NEW YORK CITY (WABC) -- I sat down with my breast surgeon, Dr. Elisa Port of Mount Sinai, about the mass and the 6 lymph nodes she removed during my surgery, and the complexities of triple-negative breast cancer.
"What's interesting is that, with triple negative, believe it or not, even though it is more aggressive and we typically associate lymph node spread with more aggressive, you don't see a lot of lymph node spread with triple negative, so that can be a tricky thing," said Dr. Port.
I also asked Dr. Port more about the staging of my breast cancer, which was equally as difficult.
"The staging of breast cancer has evolved," said Dr. Port. "By the old definition of staging, any tumor under 2 centimeters with negative nodes is a stage 1."
She went on to say, "In the new version of staging, triple negative is not usually considered stage 1."

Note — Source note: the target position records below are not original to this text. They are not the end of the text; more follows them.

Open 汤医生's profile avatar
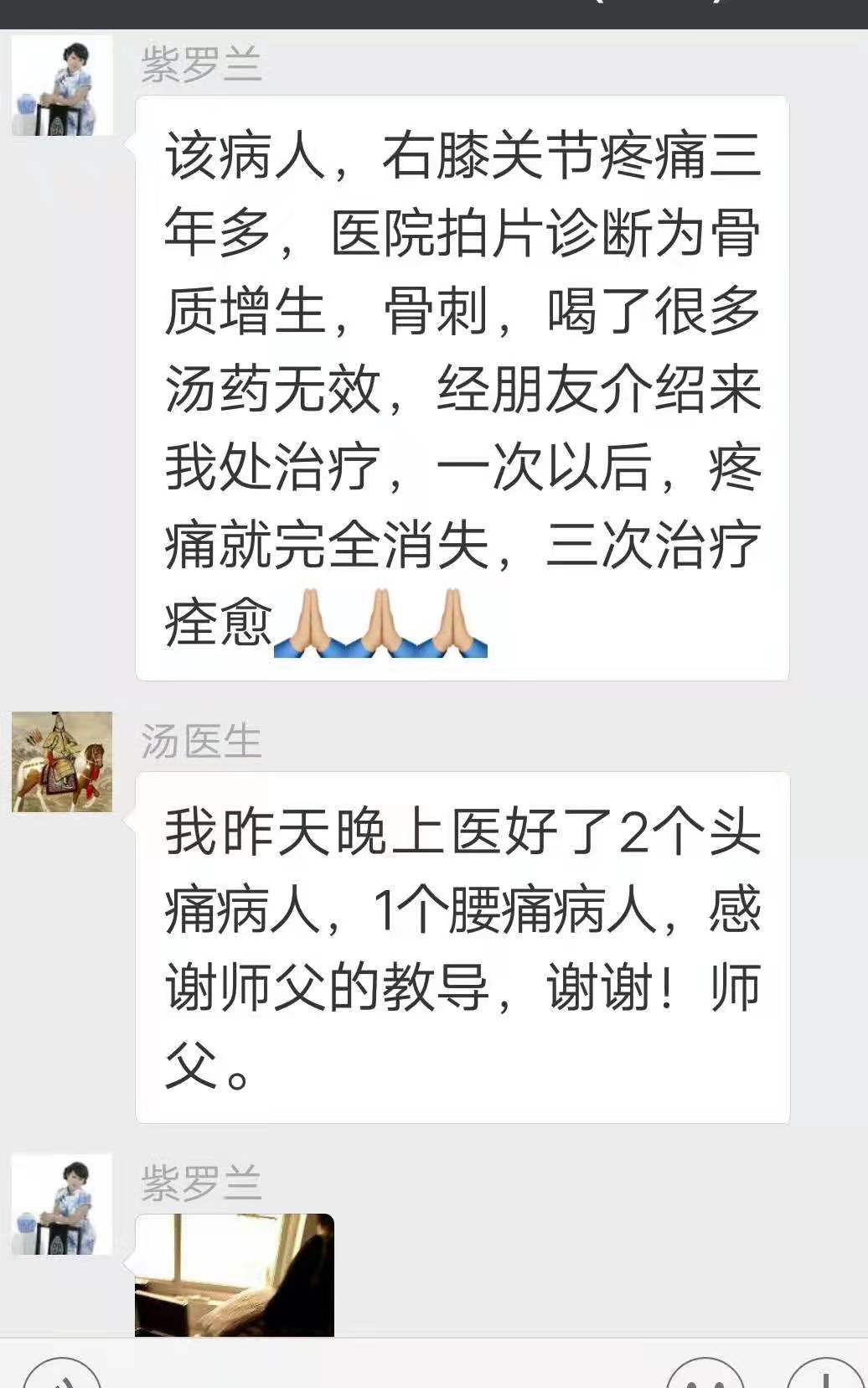This screenshot has height=1388, width=868. click(62, 761)
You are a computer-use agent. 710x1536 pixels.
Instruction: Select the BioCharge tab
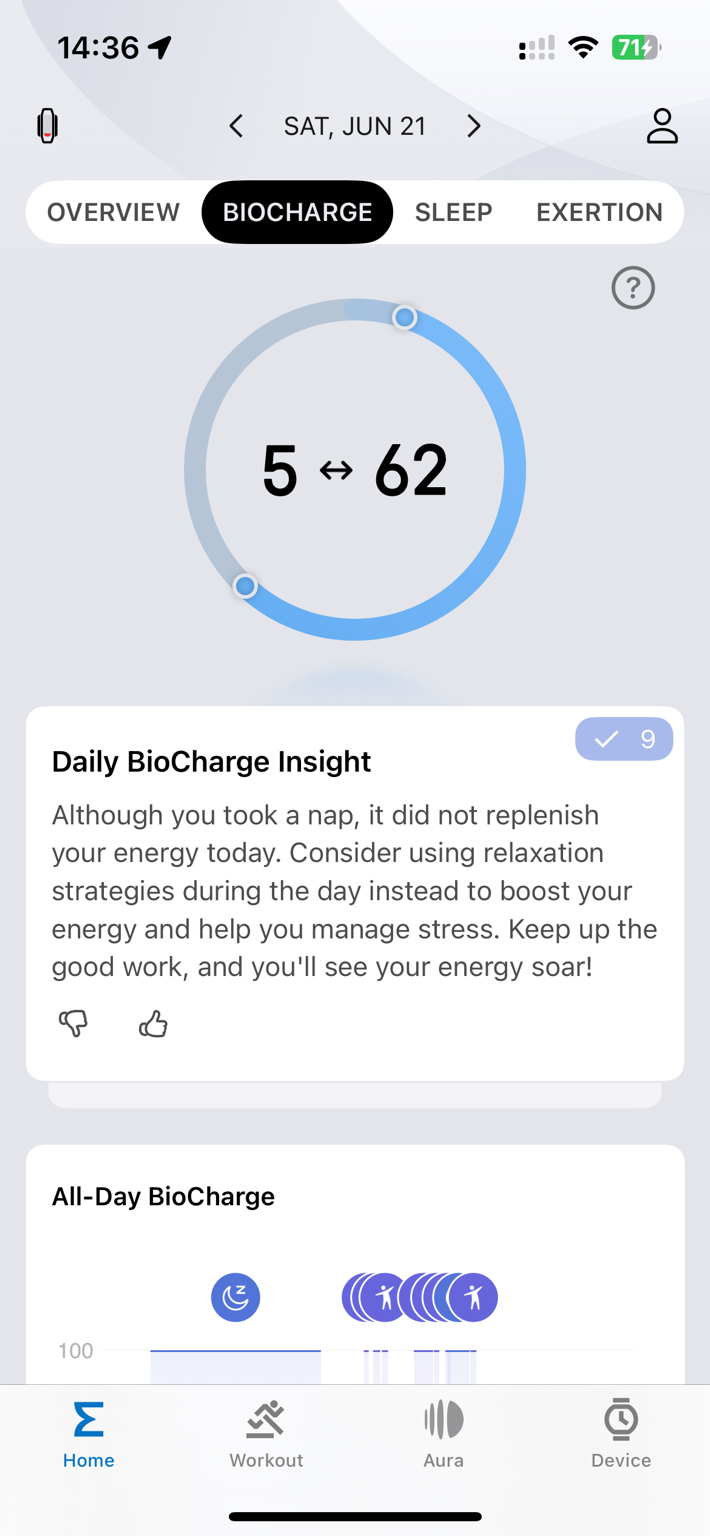[297, 212]
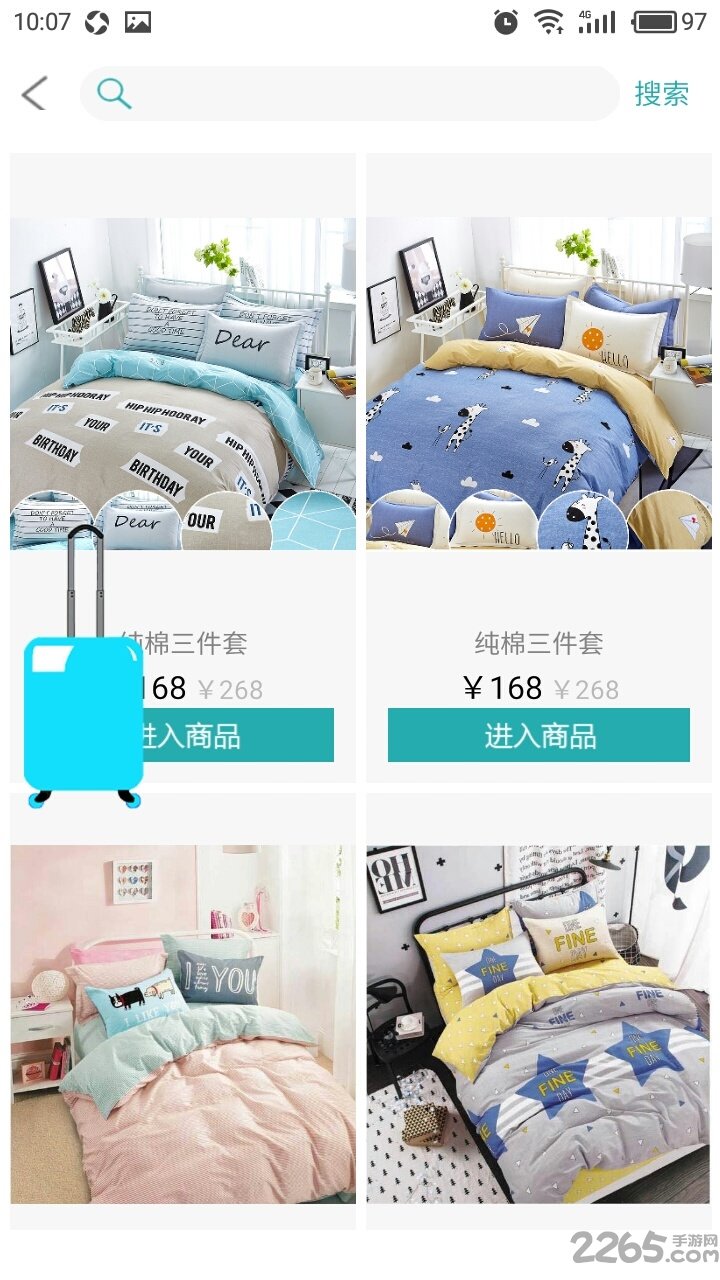View the pink I-love-you bedding thumbnail

(x=182, y=1020)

Dr. Port explains precisely what triple negative means, that is, the negative receptors for the hormones estrogen and progesterone and the protein, HER2.
What this means is that triple-negative has fewer targeted therapies, since doctors can't use medications that target those three things.
That being said, there are still new options being explored, particularly for BRCA-positive patients.
We also discussed the problem of residual breast tissue after mastectomy.
"I do think there are some times when patients have other goals, which is a more natural look. Well, a more natural look could be code for leaving more tissue behind," said Dr. Port. "We always have to keep our eye on the prize -- giving someone the lowest possible chance of getting breast cancer. That has to be the shared goal."